### READING PASSAGE
There are three crucial elements here for conceiving of the University:
In each of these respects, it is entirely distinct from a ‘private corporation’ in the modern sense. Why does this matter? And how should this inform how we see the University now?
It matters because universities today, struggling with the demands of marketized higher education and the increasing importance of commercial dimensions of their work, have too easily plumped for frameworks, vocabularies and values drawn from the realm of private business corporations – faute de mieux. Yet the ethos and grammar of the private corporation is both alien to, and at odds with, that of the public (or even private) university. So it is worthwhile to recall and explore a historical grounded alternative – what, then, does this alternative involve?
Consider, first, self-government. We need to distinguish two aspects of self-government here – the ‘legislative’ and ‘executive’ functions. The first point that arises from this is that Executive (the University Senior Management) are subordinate to the Legislature (the University Senate) in one crucial respect: although the ends or strategic goals of a university may be proposed by the Executive for the consideration of Senate, they are set by the membership of the university as civic participations in a self-governing community (via their representatives in Senate). The primary role of the university executive is to develop ways of realizing strategic goals compatible with maintaining the university as a self-governing community through policies, targets, etc. The second point is that the executive are accountable for their performance to the community which means that they report to the community and can be sanctioned by the community (via its representatives in Senate). In institutional terms, the legitimate authority of the Executive to issue commands, set targets, etc., derives from their role as agents of Senate who are accountable to Senate.
This picture is slightly complicated by the third feature, namely, that of ensuring the pursuit of the common good of the members of the University is also productive of the public good (the importance of this is illustrated by the history of guilds in which the common good of the membership could and sometimes did lead to practices that were definitely not directed at the public good). This is essentially the role of a body involving external members representing the Public (the Council of the University) – to make sure that the University is productive of the public good (for example by not being a liability for the public purse). The University as a civic corporation, represented for these purposes by the Vice-Chancellor, is thus accountable to Council as representatives of the Public. In this respect, the autonomy of the University, its capacity for self-government in the most general sense, can be limited by Council where this is deemed necessary or advisable for the public good or, put in modern parlance, for ensuring the University fulfills its mission.
######
[COMPLETE THE FOLLOWING]
a) In the passage on university governance, rewrite the portion from "There are three" to "this alternative involve?", replacing "private corporation" with "business firm".
b) Which university bodies does the passage on university governance name inside parentheses?
c) Continue the passage on university governance from its final sentence.
The data that follow are not needed for anything here.
### SUPPLIED INFORMATION
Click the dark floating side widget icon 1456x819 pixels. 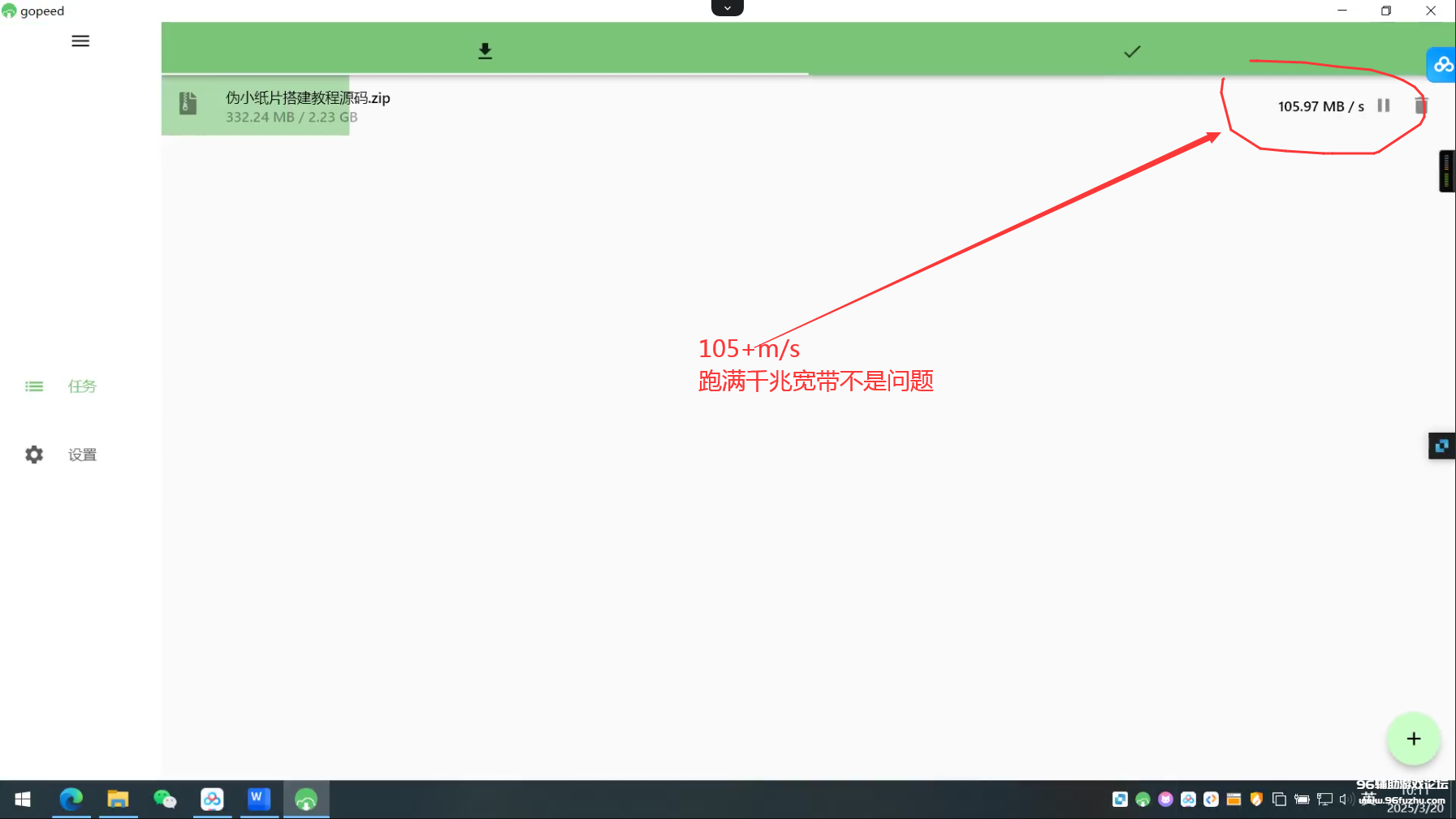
######
[ANSWERS BELOW]
a)
There are three crucial elements here for conceiving of the University:
In each of these respects, it is entirely distinct from a ‘business firm’ in the modern sense. Why does this matter? And how should this inform how we see the University now?
It matters because universities today, struggling with the demands of marketized higher education and the increasing importance of commercial dimensions of their work, have too easily plumped for frameworks, vocabularies and values drawn from the realm of private business corporations – faute de mieux. Yet the ethos and grammar of the business firm is both alien to, and at odds with, that of the public (or even private) university. So it is worthwhile to recall and explore a historical grounded alternative – what, then, does this alternative involve?

b)
- University Senior Management
- University Senate
- Council of the University

c)
(This double relation of the VC as, on the one hand, leading the Executive as servants of the civic community and as, on the other hand, representing the University in its accountability to Council can set up a tension that is liable to drive VC’s to seek greater power so that they can determine as executive that for which they are held responsible as representative.)
If we consider now the second element, namely, the common good of the membership, we need to address two dimensions. First, who is a member? Second, how is the common good to be worked out? The answer to the first is straightforward: every employee of the University from cleaner to professor, from first year student to communications director. It is, of course, the case that there are different kinds of membership in terms of the rights and duties that pertain to their different roles. It is also the case that their different functions have implications for the governance structures of the University, for example, one might adopt a consociational structure comprised of an Academic Senate that governs academic matters, a Professional Senate that governs professional matters and a Student Union that governs student matters encompassed within an overarching Senate in which all are represented. There can be significant debates on the best governance structures to adopt here but the really key point is that this is a civic community in which all are civic participants and should be able to conceive of, and experience themselves as, ‘citizens’ engaged in a cooperative venture directed at the common good and in the service of the public good.
This is, of course, just a sketch of an alternative way of conceiving of the University but it demonstrates that there is such an alternative and that it has significant implications for how we relate to one another as members of a corporate community. The problem that we currently face is that many academic and non-academic staff see themselves in this kind of way but that they are placed within management structures that act in ways drawn from the opposed conception of the modern private corporation and thus, advertently or not, exploit this fact in order to extract greater labour and thereby generate understandable cynicism and disillusionment with, and alienation from, the University. The ‘connected university’ needs to attend to the character of its internal connections.
This post is a contribution to a debate at openDemocracy initiated by Stuart White and followed by Alan Renwick’s discussion of institutional designs for such a convention. David Owen’s contribution focuses on the question of who should be included in the People for these purposes.
There are a lot of questions raised by the idea of a People’s Constitutional Convention for the UK. The most fundamental, however, is ‘who are the People?’ for this purpose.
In Stuart White’s initial post and Alan Renwick’s acute reflections on the form of such a convention, they adopt the intuitive response to this question: the People are the (adult) citizens of the UK, which we might imagine to be those who can vote in General Elections. The rationale for this view is straightforward: a constitution sets the terms of a political association; it specifies the basic legal form of citizens’ political relationships to one another. This is a good start but I think for these purposes we need to construe the People a bit more widely.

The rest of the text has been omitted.